▶ **Extract provided**:
Alexander Torrenegra | http://bit.ly/2fERshU

Twenty cities including San Antonio regulate ride hailing companies like Uber and Lyft. No two have the same rules, but that would change under bills circulating in the Texas House and Senate. 

“Well, the cities don’t really have any authority here,” says Sen. Robert Nichols.

He is the author of a bill that creates a statewide regulation for ride hailing companies.  He says allowing every city to have it’s own ordinance is a burden on companies.

“I had the mayor of Ft. Worth in my office a couple weeks ago, she said there were 40 plus cities adjacent to Ft. Worth,” says Nichols.

One in four Uber trips ends in a city other than where it began, says Uber’s Trevor Theunissen. 

“A driver who is authorized to pick up in the city of Ft Worth, they  can drop off in downtown Dallas but can’t pick up unless they meet the requirements of the city of Dallas as well,” says Theunissen.

Uber is pushing hard for one uniform statewide law, something it has in 37 other states. Uber and Lyft have suspended operation in five Texas cities at one time or another as a result of regulations the companies disliked. That includes San Antonio.

Credit Paul Flahive
Taxicab drivers quietly protest extending a deal between city of San Antonio and Ride Hailing operators last December.

The city of San Antonio struck a deal more than a year ago to bring the companies back. It agreed to make the fingerprinting of drivers voluntary, though it’s mandatory for taxi company drivers.

Fingerprinting was such a big deal in Austin that when the city made it mandatory, Uber spent more than $8 million on a referendum campaign to overturn the decision. It was called Proposition 1.  The companies lost handily, and they left Austin.

“The public decided that that’s what they wanted. They voted on it and it wasn’t a close vote,” says Austin City Council Member Ann Kitchen.

Kitchen says several ride hailing companies are willing to abide by the new law and now the city has 8,000 fingerprinted drivers. She says they have proven you don’t have to pick between public safety and having app-based transportation companies.  

“You know what’s really happening here is you taking one service provider and treating them differently than other service providers,” says Kitchen.

▶ **List of tasks**:
A: According to the ride hailing article, how much did Uber spend on the referendum campaign to overturn Austin's fingerprinting decision?
B: Name every person whose own words the ride hailing article quotes.
C: Duplicate the passage of the ride hailing article starting at "Credit Paul Flahive" and ending at "taxi company drivers.".

▶ **Information supplied**:
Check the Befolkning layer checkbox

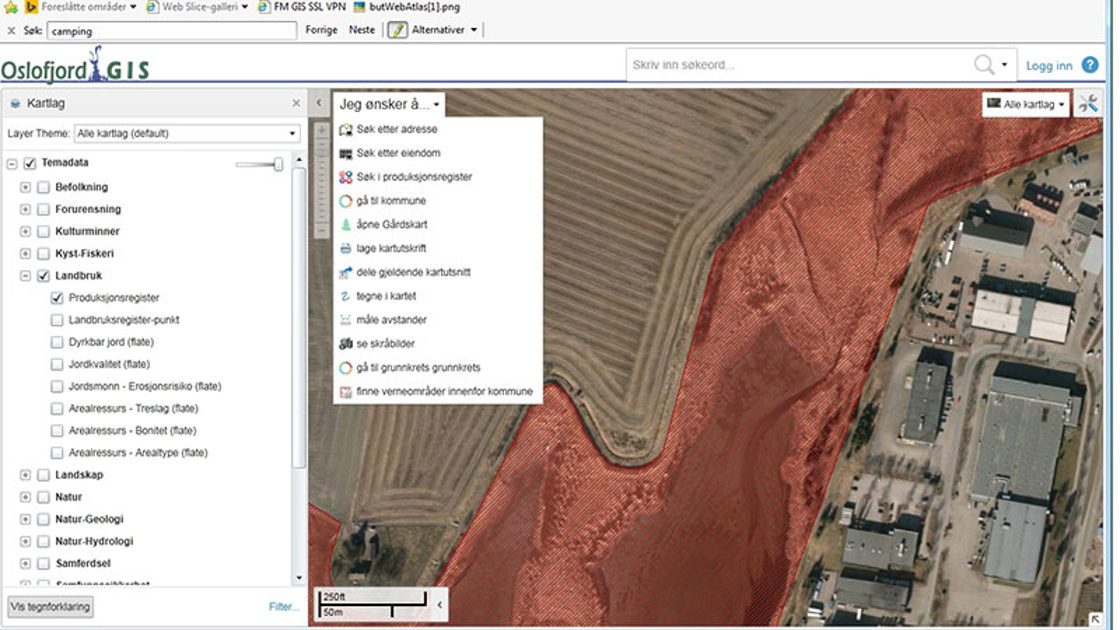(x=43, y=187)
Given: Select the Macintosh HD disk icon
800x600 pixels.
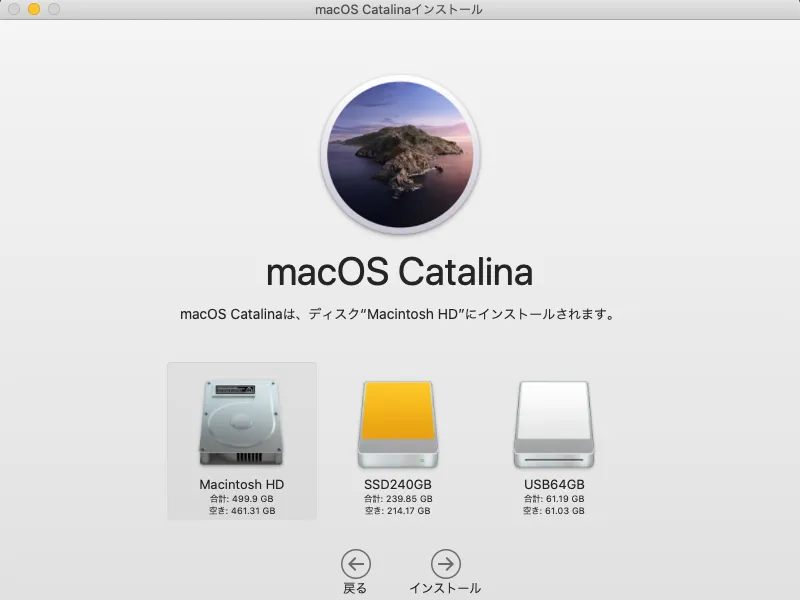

▶ **Worked answers**:
A: More than $8 million.

B: Robert Nichols, Trevor Theunissen, Ann Kitchen

C:
Credit Paul Flahive
Taxicab drivers quietly protest extending a deal between city of San Antonio and Ride Hailing operators last December.

The city of San Antonio struck a deal more than a year ago to bring the companies back. It agreed to make the fingerprinting of drivers voluntary, though it’s mandatory for taxi company drivers.